Attn: Arnold Jay Boisdrenghien
5910 S. University Blvd, C-18 Unit 165
Littleton, CO 80121
Phone: 303 ###-###-####
Fax: 303 ###-###-####
Email: ***@***
 
with a copy to (which shall not constitute notice):
 
Bart and Associates, LLC
Attn: Ken Bart
8400 East Prentice Avenue
Suite 1500
Greenwood Village, CO 80111
Telephone: (720)-226-7511
Facsimile: (720)-528-7765
Email: ***@***
 
and:
 
David H. Wollins
950 South Cherry Street, Suite 512
Denver, CO 80246
Telephone: 303 ###-###-####
Facsimile: 303 ###-###-####
Email: ***@***

 
Each Party, by notice duly given in accordance herewith, may specify a different address for the giving of any notice hereunder.

5.2           In the event that any section of this Assignment shall be deemed to be invalid or unenforceable, this shall not affect the legal enforceability of the Assignment as a whole, and the Parties may replace such invalid section with a mutually agreed enforceable replacement section, as close as possible in interpretation to the invalid section.

5.2           Nothing in this Assignment is intended on a proper construction to confer any benefit on any third party and no term will be enforceable by any third party.

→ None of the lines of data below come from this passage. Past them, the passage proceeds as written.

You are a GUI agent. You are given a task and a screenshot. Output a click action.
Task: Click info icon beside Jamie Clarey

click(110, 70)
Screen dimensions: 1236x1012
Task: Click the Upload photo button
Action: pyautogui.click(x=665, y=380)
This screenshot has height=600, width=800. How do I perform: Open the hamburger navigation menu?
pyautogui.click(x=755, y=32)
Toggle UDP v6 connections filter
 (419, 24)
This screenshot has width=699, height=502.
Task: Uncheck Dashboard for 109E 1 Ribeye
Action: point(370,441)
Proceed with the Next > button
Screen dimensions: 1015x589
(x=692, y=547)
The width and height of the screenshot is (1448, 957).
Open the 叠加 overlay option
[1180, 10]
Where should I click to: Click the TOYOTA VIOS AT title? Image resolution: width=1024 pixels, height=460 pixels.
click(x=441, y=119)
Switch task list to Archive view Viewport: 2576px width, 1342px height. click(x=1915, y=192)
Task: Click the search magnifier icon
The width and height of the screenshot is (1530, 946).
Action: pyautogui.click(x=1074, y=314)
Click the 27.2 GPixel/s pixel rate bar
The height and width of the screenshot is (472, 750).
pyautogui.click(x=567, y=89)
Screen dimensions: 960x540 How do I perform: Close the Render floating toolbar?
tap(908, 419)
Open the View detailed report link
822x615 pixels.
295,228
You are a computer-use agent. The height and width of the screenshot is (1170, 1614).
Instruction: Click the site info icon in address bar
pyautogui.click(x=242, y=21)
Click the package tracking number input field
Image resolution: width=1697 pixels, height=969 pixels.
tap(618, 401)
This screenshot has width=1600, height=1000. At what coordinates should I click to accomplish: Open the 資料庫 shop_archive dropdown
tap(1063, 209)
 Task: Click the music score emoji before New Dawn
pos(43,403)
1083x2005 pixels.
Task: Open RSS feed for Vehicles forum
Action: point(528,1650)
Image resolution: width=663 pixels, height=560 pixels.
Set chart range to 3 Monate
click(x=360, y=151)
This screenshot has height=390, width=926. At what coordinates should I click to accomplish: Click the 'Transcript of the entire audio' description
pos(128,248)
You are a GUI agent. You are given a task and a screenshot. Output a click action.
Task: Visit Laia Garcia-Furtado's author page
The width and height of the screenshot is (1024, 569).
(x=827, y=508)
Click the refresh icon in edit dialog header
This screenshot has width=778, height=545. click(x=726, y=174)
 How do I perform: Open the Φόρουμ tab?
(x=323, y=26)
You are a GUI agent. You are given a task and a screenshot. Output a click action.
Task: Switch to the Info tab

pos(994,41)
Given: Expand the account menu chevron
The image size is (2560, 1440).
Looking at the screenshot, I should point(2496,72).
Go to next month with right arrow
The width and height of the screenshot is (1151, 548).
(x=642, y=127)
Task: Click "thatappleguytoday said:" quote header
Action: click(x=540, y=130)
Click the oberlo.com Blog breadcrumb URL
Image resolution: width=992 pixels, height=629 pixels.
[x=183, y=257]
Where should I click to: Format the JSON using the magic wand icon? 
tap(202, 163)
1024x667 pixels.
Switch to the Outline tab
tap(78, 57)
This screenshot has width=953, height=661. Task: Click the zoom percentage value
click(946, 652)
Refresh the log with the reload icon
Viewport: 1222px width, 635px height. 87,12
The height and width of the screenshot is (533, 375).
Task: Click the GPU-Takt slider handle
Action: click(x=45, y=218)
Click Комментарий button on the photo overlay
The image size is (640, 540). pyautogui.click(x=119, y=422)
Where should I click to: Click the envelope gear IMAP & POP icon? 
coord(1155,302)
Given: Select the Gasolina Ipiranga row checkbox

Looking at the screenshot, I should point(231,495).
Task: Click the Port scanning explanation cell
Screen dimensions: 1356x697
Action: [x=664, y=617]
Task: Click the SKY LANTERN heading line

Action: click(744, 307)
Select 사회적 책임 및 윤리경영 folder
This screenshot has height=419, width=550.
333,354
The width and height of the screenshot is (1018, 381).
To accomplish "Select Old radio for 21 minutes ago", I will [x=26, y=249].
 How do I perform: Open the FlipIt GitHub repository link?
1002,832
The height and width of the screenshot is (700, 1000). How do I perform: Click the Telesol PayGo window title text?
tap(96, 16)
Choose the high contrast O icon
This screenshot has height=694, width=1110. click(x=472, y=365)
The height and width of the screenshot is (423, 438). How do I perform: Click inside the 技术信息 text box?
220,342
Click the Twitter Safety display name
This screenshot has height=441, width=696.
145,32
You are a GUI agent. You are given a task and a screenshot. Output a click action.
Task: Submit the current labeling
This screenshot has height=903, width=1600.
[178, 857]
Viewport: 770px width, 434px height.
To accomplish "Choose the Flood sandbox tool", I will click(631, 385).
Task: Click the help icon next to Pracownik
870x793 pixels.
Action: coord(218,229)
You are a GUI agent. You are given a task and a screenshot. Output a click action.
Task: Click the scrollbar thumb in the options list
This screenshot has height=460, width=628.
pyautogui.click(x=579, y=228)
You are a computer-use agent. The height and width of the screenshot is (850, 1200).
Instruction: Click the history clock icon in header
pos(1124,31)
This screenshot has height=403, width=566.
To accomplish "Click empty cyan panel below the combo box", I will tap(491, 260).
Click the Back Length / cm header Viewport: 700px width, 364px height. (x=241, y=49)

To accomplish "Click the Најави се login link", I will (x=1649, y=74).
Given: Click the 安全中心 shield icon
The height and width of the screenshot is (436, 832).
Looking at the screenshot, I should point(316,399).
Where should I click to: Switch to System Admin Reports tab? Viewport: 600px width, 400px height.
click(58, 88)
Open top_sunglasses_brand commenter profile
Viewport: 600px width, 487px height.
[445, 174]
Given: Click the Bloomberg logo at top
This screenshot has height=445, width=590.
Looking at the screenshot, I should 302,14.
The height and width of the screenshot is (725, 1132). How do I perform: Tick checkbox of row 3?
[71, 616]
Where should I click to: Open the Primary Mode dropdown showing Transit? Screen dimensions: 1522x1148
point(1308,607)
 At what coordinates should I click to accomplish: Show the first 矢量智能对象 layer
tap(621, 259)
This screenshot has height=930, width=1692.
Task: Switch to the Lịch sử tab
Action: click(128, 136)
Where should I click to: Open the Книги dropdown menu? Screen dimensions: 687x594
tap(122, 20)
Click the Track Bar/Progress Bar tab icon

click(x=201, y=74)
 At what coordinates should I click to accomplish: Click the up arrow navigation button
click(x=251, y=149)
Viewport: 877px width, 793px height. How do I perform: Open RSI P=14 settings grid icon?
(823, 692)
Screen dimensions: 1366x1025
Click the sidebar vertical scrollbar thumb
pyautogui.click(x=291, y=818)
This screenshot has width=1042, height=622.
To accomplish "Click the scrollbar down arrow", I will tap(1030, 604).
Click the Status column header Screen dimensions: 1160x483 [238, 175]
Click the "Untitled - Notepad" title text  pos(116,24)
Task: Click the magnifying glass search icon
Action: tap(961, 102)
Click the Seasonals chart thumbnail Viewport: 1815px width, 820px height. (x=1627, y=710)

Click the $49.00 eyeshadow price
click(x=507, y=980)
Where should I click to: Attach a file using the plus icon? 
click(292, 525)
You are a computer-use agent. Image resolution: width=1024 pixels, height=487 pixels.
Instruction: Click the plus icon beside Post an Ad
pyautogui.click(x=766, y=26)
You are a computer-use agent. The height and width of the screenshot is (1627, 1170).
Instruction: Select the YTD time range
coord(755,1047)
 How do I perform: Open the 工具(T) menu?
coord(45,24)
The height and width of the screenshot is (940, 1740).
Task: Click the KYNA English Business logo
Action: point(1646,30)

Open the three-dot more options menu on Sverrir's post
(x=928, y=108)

5.3           Failure of any Party at any time to demand strict performance by the other of any of the undertakings, terms, or conditions set out in this Assignment shall not be construed as a continuing waiver or relinquishment thereof, and each Party may, at any time, demand strict and complete performance by the other of the said undertakings, terms, and conditions. No written waiver shall excuse the performance of any act other than those specifically referred to therein. The normal expiration of the term of this Assignment shall not relieve either Party of its respective obligations accruing prior thereto, nor impair or prejudice the respective rights of either Party against the other, which rights by their nature survive such expiration. Neither CannaSys nor MHB makes any warranties or representations except those specifically expressed herein. None of the terms of this Assignment may be modified or otherwise amended except by an express agreement in writing signed by the Parties.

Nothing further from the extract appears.